> [EXTRACT]
※
Frederik Jacobson narrowly failed in his bid to create history in the first round of the German Masters.
The Swede needed to birdie the last hole to shoot the first round of 59 on the European Tour, but failed to chip in from 10 yards after missing the green. It meant he had to settle for a 12-under-par 60, the 12th such score in Europe, though only the fifth on a par-72 course.
Despite breaking the course record by two shots, Jacobson was only three clear of Korea's KJ Choi on 63, while Darren Clarke, Ian Poulter, Paul Casey, Gary Orr and Carlos Rodiles were all round in 65.
In total, Jacobson carded 10 birdies and an eagle - despite failing to birdie one of the four reachable par fives in perfect scoring conditions in Cologne.
※
> [Dataset excerpts]

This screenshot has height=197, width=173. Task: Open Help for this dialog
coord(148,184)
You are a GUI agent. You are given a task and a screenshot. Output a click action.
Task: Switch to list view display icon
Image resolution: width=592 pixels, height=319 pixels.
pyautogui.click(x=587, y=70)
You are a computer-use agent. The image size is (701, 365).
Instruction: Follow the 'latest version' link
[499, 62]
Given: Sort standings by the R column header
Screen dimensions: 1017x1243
※
> [PROBLEM STATEMENT] Summarize the German Masters report above in two sentences.

> [EXERCISE SOLUTION] In the first round of the German Masters, Frederik Jacobson missed the chance to shoot the first 59 on the European Tour when he failed to chip in from 10 yards at the last hole, so he settled for a 12-under-par 60. The round broke the course record by two shots and left him three clear of KJ Choi, who shot 63.